Barely three months after it adopted a resolution rejecting electronic transmission of results in the Electoral Act 2010 (Repeal and Re-enactment) Bill, 2021, the Senate, on Tuesday, reversed itself.

The upper legislative chamber in a motion for re-committal, re-amended certain aspects of the bill contained in clauses 43, 52, 63 and 87, respectively.

Tribune Online checks revealed that in the amendment to Clause 52(3), the lawmakers gave a proviso that the national telecommunication regulatory agency, the Nigeria Communications Commission, (NCC) should determine when electronic transmission be deployed, subject to the approval of the National Assembly.

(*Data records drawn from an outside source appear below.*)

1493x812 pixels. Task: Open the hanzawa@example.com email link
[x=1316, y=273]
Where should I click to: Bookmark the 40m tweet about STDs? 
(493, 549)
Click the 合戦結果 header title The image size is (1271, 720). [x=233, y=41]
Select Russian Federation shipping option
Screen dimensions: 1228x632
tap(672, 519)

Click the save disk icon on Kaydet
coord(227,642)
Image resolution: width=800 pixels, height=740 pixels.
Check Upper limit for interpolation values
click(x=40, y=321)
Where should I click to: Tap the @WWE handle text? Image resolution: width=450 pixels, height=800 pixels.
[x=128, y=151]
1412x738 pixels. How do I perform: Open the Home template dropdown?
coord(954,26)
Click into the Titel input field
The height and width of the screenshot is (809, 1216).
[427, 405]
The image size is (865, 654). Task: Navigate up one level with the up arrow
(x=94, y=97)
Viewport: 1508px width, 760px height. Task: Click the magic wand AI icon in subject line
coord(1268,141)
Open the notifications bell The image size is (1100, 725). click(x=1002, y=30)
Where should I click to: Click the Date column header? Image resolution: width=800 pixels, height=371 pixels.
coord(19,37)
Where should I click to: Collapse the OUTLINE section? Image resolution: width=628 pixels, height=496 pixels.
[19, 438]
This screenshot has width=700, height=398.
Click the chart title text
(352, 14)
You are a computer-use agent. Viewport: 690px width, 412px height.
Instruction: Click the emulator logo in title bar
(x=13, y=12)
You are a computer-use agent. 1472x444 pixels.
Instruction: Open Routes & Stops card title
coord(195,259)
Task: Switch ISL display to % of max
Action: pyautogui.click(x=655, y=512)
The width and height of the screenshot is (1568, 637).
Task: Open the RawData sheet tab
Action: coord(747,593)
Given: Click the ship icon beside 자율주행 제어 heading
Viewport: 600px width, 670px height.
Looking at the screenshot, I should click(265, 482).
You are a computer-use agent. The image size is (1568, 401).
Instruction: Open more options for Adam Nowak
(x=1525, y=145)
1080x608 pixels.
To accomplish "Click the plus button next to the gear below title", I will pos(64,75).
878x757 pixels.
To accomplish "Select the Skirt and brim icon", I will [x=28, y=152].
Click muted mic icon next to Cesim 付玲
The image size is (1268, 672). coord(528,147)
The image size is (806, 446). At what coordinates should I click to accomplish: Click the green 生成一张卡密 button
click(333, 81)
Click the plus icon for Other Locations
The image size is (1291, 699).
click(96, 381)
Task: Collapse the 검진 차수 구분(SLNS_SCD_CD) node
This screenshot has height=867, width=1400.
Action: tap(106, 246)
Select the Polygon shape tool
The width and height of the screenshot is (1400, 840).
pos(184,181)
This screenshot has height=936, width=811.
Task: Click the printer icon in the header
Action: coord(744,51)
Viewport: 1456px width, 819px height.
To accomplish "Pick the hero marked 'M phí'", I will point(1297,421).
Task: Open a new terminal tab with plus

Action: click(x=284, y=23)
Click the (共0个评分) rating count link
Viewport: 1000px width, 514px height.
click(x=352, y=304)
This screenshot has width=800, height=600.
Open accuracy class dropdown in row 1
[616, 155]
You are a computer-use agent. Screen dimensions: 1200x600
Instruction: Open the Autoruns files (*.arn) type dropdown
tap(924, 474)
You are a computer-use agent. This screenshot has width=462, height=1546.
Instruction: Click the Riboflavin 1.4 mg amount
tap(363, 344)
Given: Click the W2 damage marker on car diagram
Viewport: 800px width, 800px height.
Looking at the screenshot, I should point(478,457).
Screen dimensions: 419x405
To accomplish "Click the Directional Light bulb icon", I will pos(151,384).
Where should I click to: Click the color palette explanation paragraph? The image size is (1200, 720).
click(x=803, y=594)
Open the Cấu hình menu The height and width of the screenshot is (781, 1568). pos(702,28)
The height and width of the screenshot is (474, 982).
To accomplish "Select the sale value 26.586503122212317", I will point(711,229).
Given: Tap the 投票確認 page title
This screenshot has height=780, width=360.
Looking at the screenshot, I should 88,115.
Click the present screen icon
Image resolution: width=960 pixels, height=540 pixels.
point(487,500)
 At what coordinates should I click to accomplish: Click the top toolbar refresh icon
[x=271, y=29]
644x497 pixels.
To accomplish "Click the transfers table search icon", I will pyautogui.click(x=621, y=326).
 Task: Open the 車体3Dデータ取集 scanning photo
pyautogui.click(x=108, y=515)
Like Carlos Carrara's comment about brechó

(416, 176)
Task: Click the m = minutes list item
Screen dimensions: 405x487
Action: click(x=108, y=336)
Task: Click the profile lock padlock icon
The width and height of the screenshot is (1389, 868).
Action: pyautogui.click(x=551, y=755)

The Senate last July approved that “the Commission (INEC) may consider the electronic transmission of results, provided the national coverage is adjudged to be adequate and secure by the National Communications Commission and approved by the National Assembly.”

But at plenary on Tuesday, the Senate amended the Clause to give the Independent National Electoral Commission the discretion to decide on electronic voting.

The new “Clause 52 (2): Conduct of poll by open secret ballot reads that: ” Subject to section 63 of this Bill, voting at an election and transmission of results under this Bill shall be in accordance with the procedure determined by the Commission, which may include electronic voting.”

The Red Chamber also amended its earlier clause where it gave political parties the option of direct and indirect primaries as a mode of selecting candidates for general elections.

The amendment jettisoned indirect primary as it restricted political parties to only direct primary.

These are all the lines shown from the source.